◆ What is needed
Each line of the records is to be returned verbatim, with the images omitted.
---------- Data provided
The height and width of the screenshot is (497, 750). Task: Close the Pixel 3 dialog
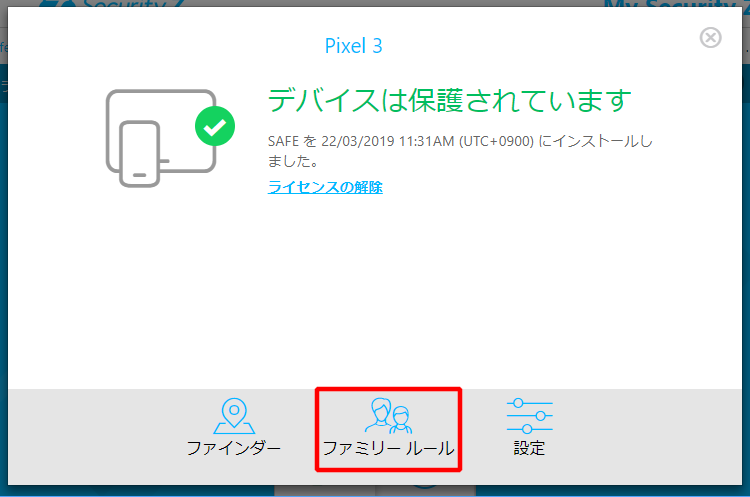710,37
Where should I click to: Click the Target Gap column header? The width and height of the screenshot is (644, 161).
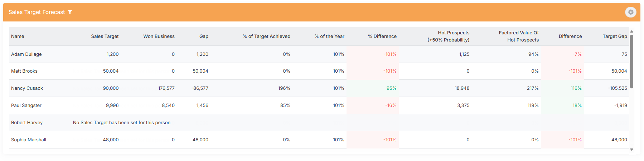615,36
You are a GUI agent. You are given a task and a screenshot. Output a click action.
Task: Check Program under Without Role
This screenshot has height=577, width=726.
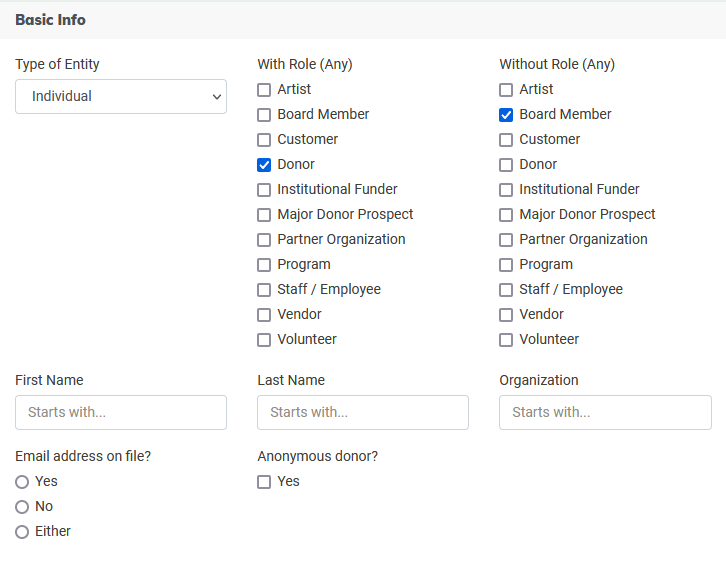[x=506, y=265]
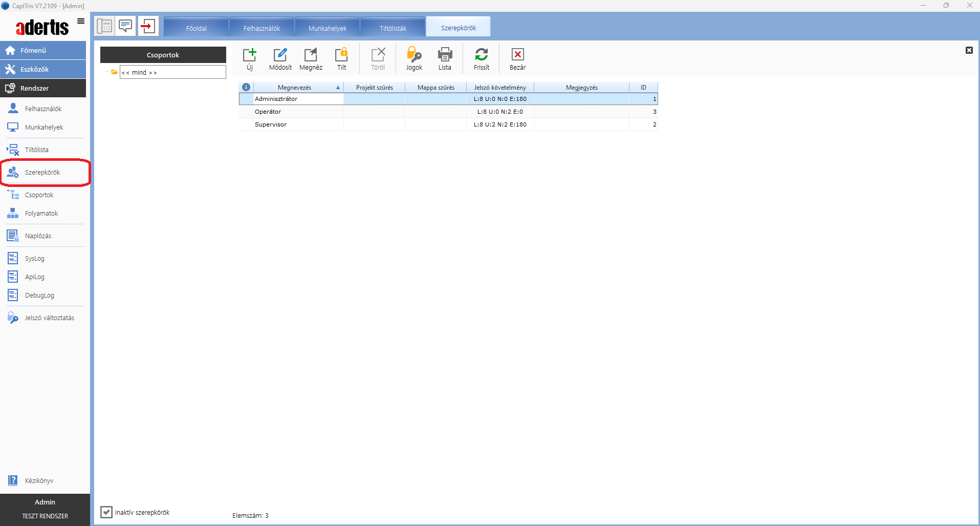Open the Jogok permissions icon
The image size is (980, 526).
click(x=414, y=55)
--------------------
◆ Problem solution
The height and width of the screenshot is (497, 750). Task: Close the Pixel 3 dialog
710,37
Where should I click to: Click the Target Gap column header? The width and height of the screenshot is (644, 161).
615,36
You are a GUI agent. You are given a task and a screenshot. Output a click action.
Task: Check Program under Without Role
This screenshot has height=577, width=726.
[x=506, y=265]
Open the Jogok permissions icon
The image size is (980, 526).
click(x=414, y=55)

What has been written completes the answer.